_RECORDS TO PROCESS_
◇ ◇ ◇ ◇

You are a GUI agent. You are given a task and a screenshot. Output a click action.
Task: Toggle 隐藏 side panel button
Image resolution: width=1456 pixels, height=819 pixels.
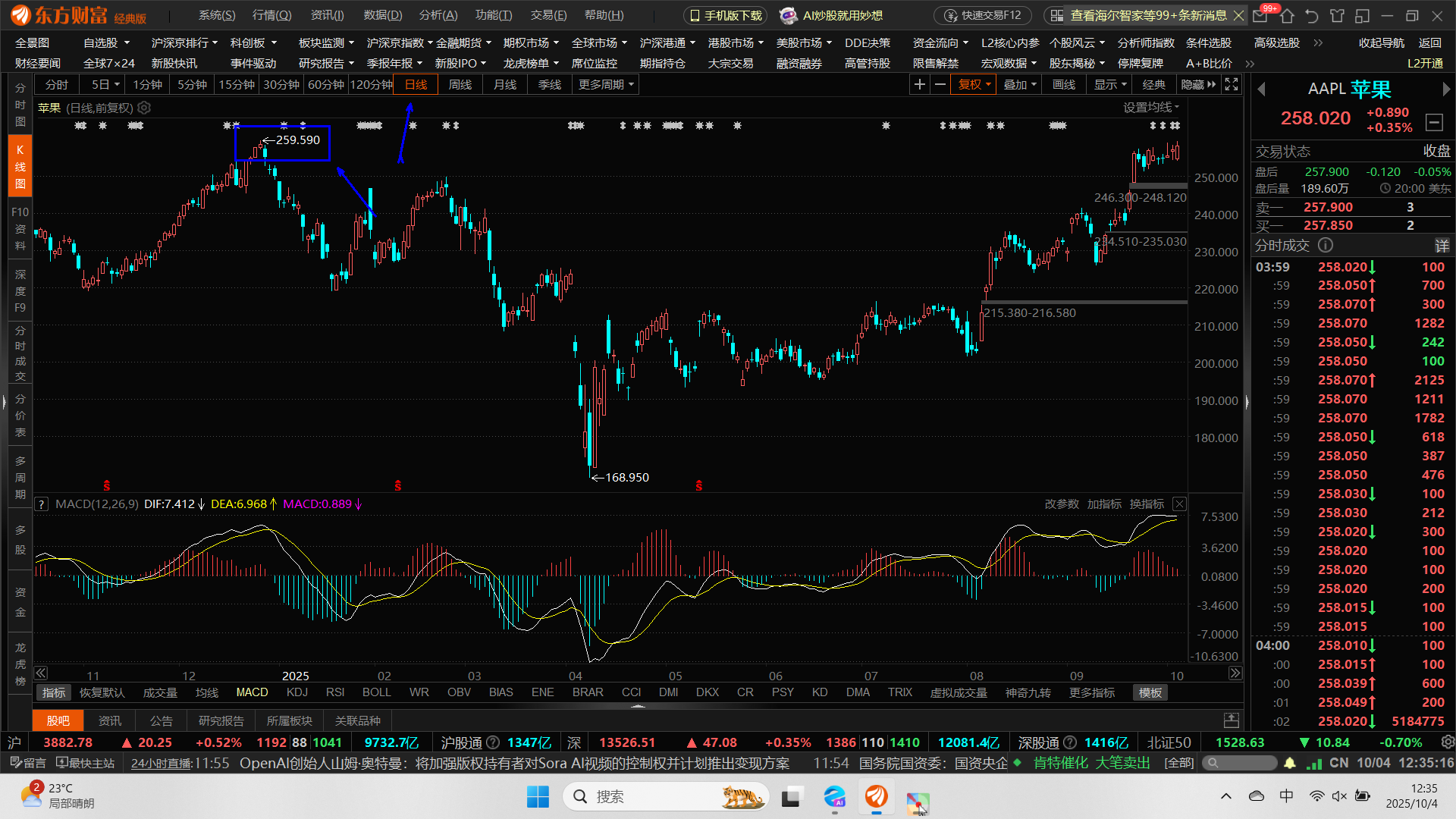1198,85
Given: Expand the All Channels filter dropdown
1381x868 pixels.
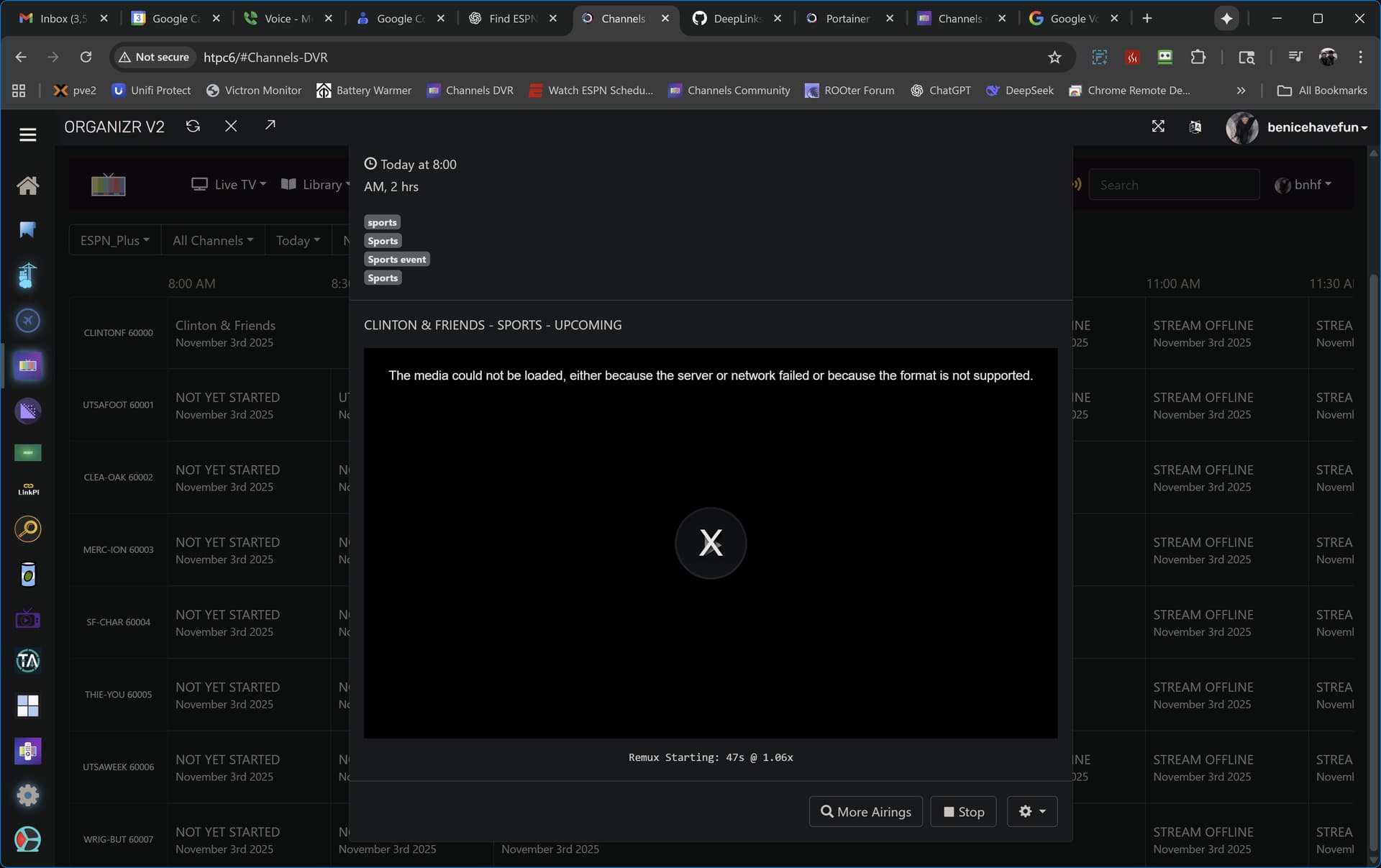Looking at the screenshot, I should pos(212,240).
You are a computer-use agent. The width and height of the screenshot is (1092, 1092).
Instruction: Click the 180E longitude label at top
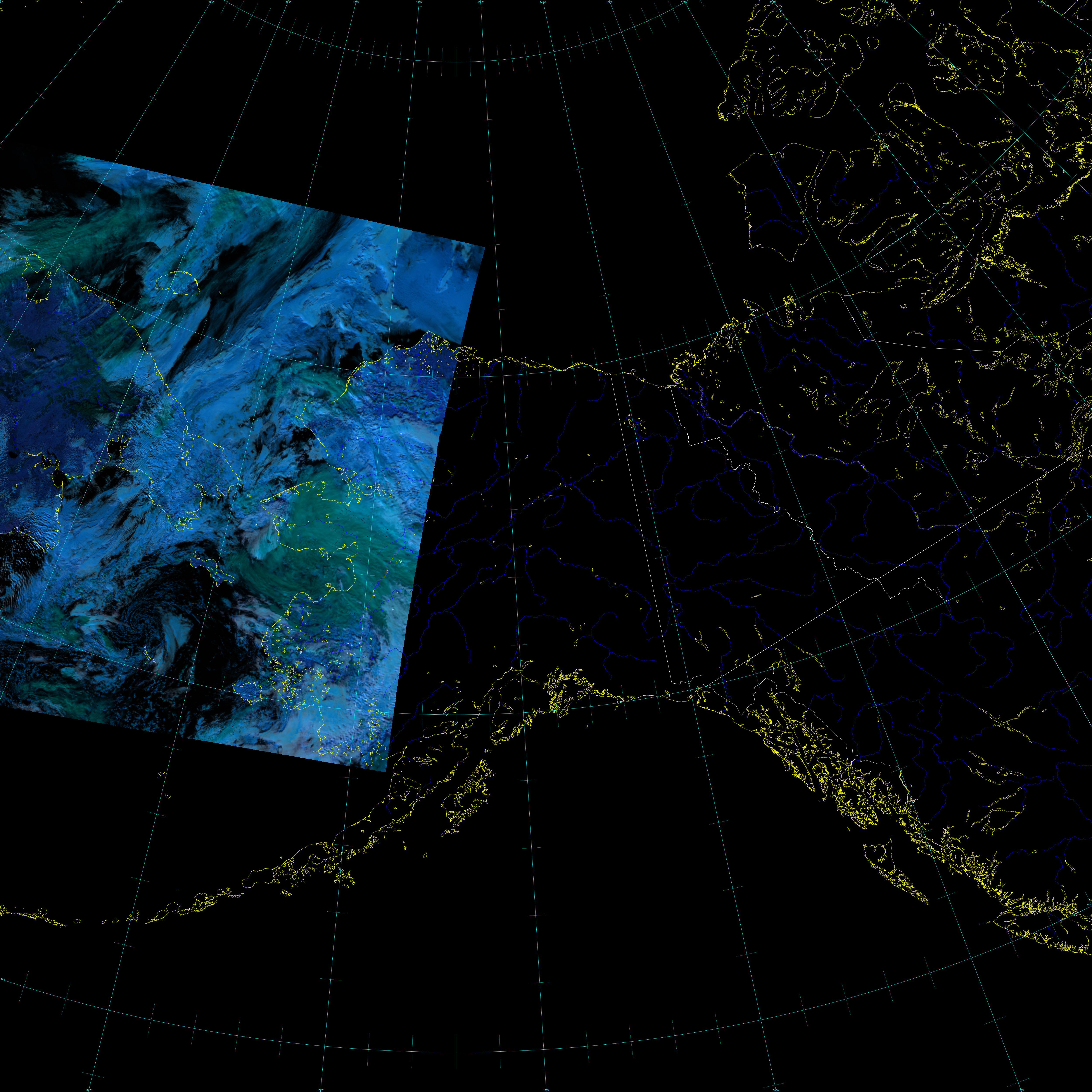(288, 2)
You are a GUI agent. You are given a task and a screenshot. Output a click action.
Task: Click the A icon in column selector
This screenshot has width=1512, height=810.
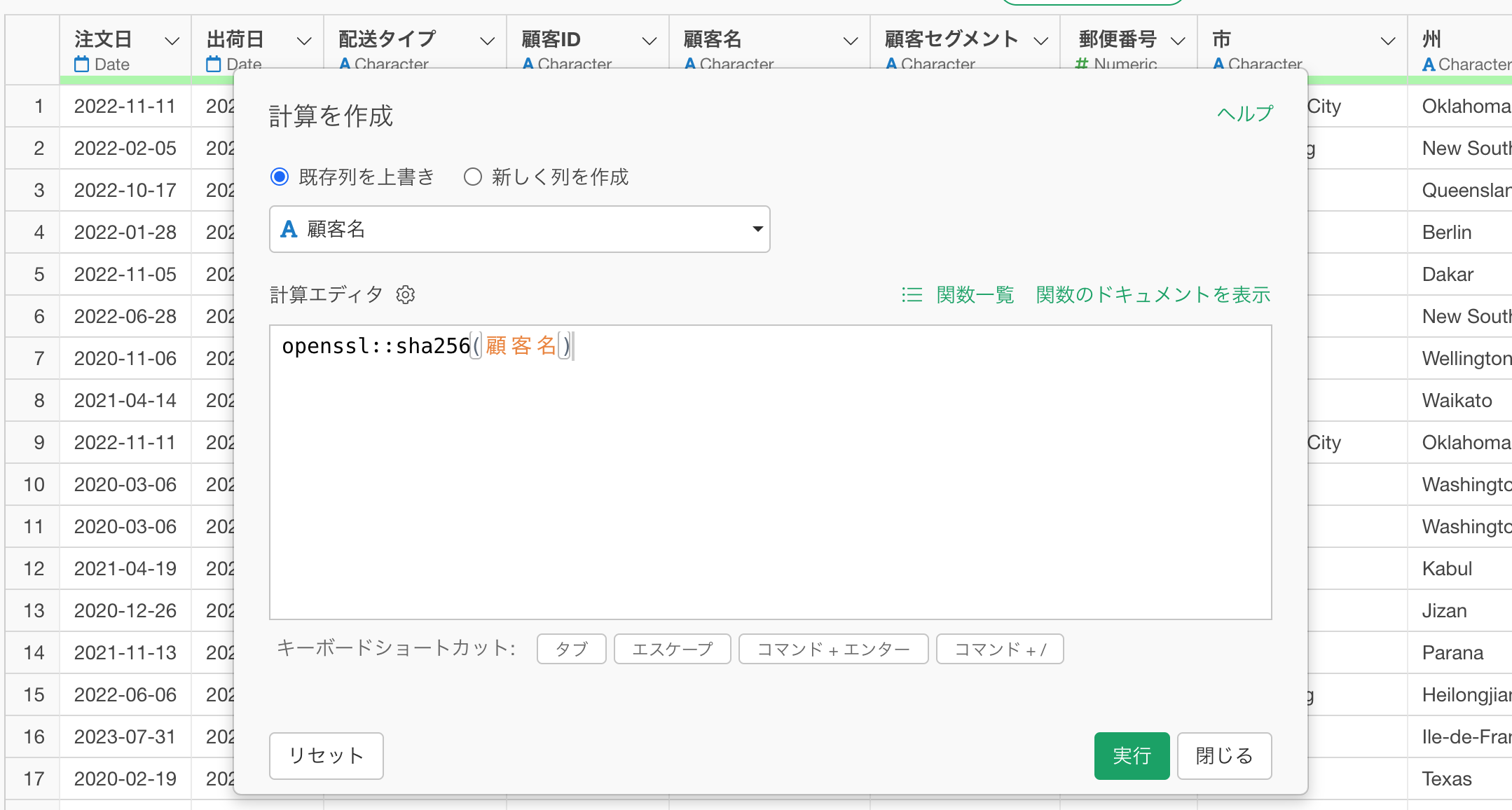click(289, 229)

◇ ◇ ◇ ◇

From the first line of the records down through the line containing "You are a computer-use", transcribe exactly those lines and no others, both ends kept, pictures dropped.

_SOLUTION TO THIS EXERCISE_
You are a GUI agent. You are given a task and a screenshot. Output a click action.
Task: Toggle 隐藏 side panel button
Image resolution: width=1456 pixels, height=819 pixels.
1198,85
Given: Expand the All Channels filter dropdown
1381x868 pixels.
Looking at the screenshot, I should pos(212,240).
You are a computer-use agent. The width and height of the screenshot is (1092, 1092).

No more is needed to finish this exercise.